“La Grecia potrebbe essere il canarino nella miniera di carbone, ma l’Italia è l’elefante nella stanza.” Così il Wall Street Journal dipinge la crisi europea, quando gli occhi di tutti sono puntati su Atene, ignorando il principale nervo scoperto, l’Italia.
Perché l’eurozona possa prosperare, i suoi membri devono trarre maggiori benefici dal farne parte piuttosto che dall’esserne fuori, come ha sottolineato il Presidente della Banca Centrale Europea (BCE), Mario Draghi.
Il caso più emblematico è quello della Grecia. Il nuovo governo greco ha sottoposto all’eurozona un nuovo set di proposte politiche nel tentativo di sbloccare 7,2 miliardi di euro di finanziamenti dal momento che si avvicinano le scadenze per i rimborsi dei prestiti al Fondo Monetario Internazionale (FMI) e per il rinnovo di parte del debito. Le proposte fanno affidamento su nuovi introiti fiscali e sembrano ottimistici. Molti investitori si aspettano che l’Europa giunga a un compromesso che tenga la Grecia nell’area euro, anche se i nervi sono stati messi a dura prova dalla mancanza di progressi fatti, fino a questo momento.
Tuttavia, una questione di più lungo termine e probabilmente più rilevante riguarda l’Italia, la terza più grande economia dell’eurozona. Se la crisi greca è acuta, l’Italia ha invece un problema cronico: non è praticamente più cresciuta dall’adozione dell’euro.
L’economia italiana ha visto un costante rallentamento negli ultimi decenni: negli anni Ottanta la crescita media annua reale del Prodotto interno lordo era del 2,1%, secondo i dati del FMI. È scivolata all’1,4% negli anni Novanta, allo 0,6% nella prima decade del secolo e ha raggiunto una media del -0,5% tra il 2010 e oggi. Il valore della produzione rimane circa 9 punti percentuali inferiore rispetto al massimo del 2008.
La speranza è l’ultima a morire, anche aiutata dal Quantitative easing della BCE, dai prezzi del petrolio bassi e da un euro debole. Gli ultimi risultati delle indagini di mercato sembrano promettenti: l’indicatore Markit PMI manifatturiero per l’Italia (che raccoglie l’opinione dei responsabili degli acquisti delle aziende manifatturiere) ha raggiunto un punteggio di 53,3, il massimo degli ultimi 11 mesi. Indicatori del sentiment di consumatori e imprese hanno visto aumenti anche maggiori. Il primo trimestre dell’anno potrebbe essere il primo dal 2011 in cui l’Italia registra una crescita positiva. Le aspettative di Unicredit sono di una crescita pari allo 0,2% nel trimestre.
Tuttavia i dati provenienti dall’economia reale sono deludenti.
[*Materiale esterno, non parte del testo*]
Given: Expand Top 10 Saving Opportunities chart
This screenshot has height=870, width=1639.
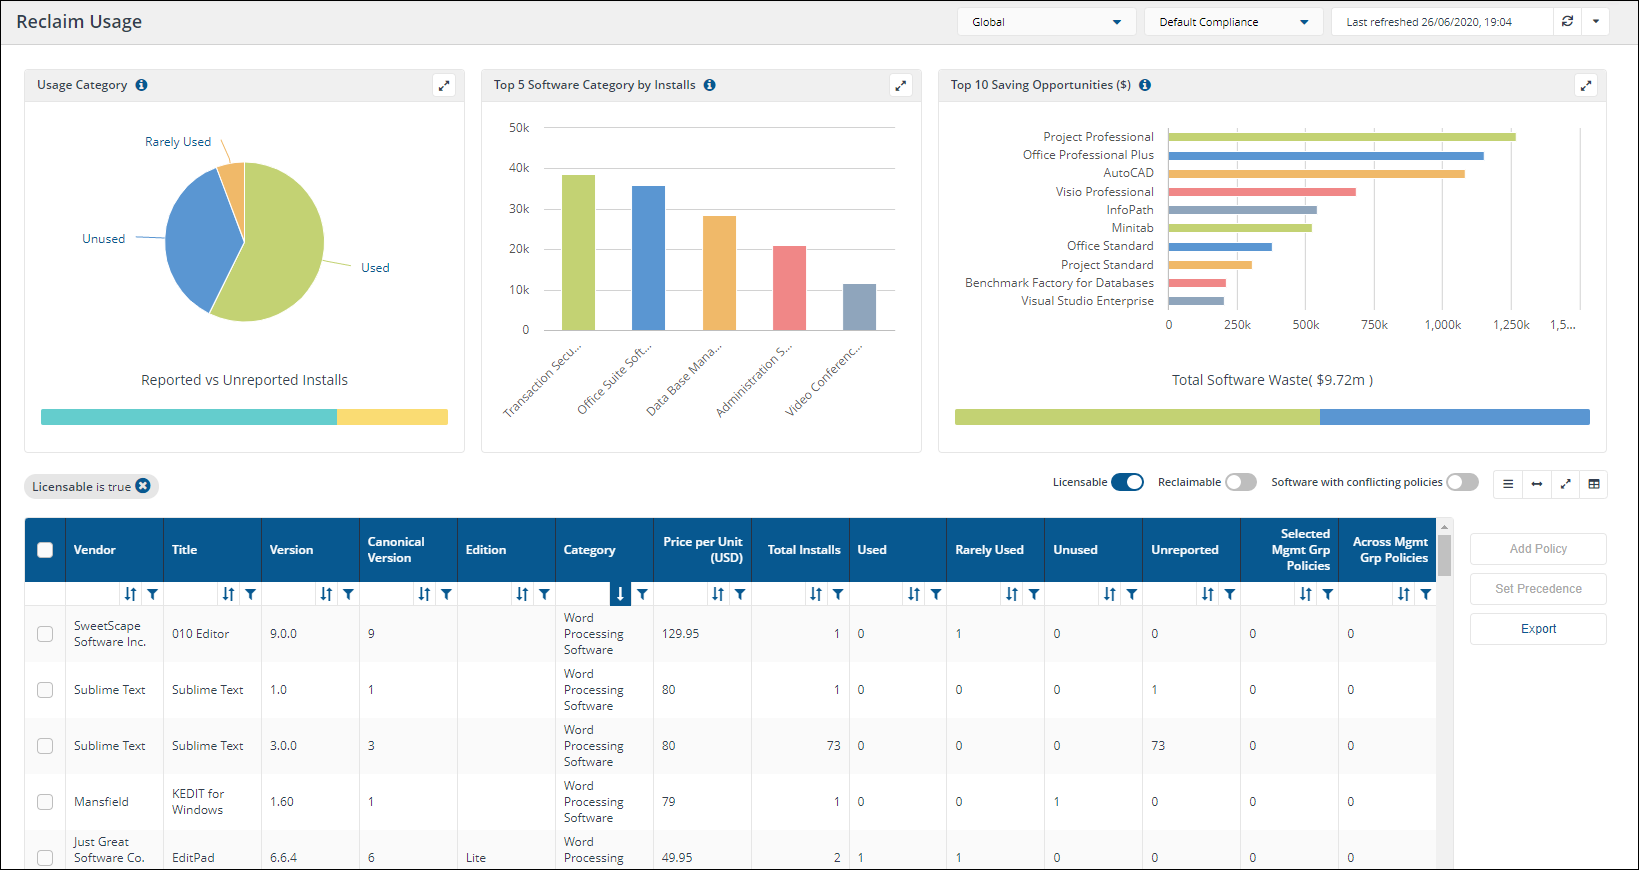Looking at the screenshot, I should click(x=1586, y=86).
La produzione industriale a gennaio è scesa dello 0,7%, in contrasto con le attese positive. La disoccupazione è cresciuta a febbraio al 12,7%, quella giovanile al 42,6%. Gli economisti tendono a leggere questa situazione come spiacevole ma temporanea: con delle condizioni positive per l’Europa nel suo complesso, anche l’Italia dovrebbe beneficiarne. Effettivamente, se l’Italia non riesce a crescere adesso, allora quando?
Tuttavia, il potenziale di crescita per l’Italia rimane preoccupantemente contenuto. Gli economisti di J.P. Morgan lo stimano vicino a zero per parecchi anni. Gli sforzi del primo ministro Matteo Renzi per riformare il paese sono vitali. I tentativi di migliorare il mercato del lavoro meritano credito; una delle principali barriere alla crescita è stata una sottocultura che limita l’espansione delle piccole imprese e che tutela i lavoratori dipendenti a detrimento dei giovani in cerca di occupazione. Ma, nel mentre, l’Italia ha l’urgente bisogno di dimostrare di poter crescere, almeno sfruttando il ciclo positivo.
All’orizzonte si profilano diverse date importanti per l’Europa. Il rimborso da parte della Grecia, il 9 di aprile, di 450 milioni di euro al FMI rappresenta uno scoglio cruciale da superare per l’eurozona. Il 13 maggio potrebbe portare notizie circa un’uscita dell’Italia da una recessione durata tre anni; se non sarà così, si potrebbero sollevare diverse domande su cosa fa davvero la moneta unica per i suoi membri.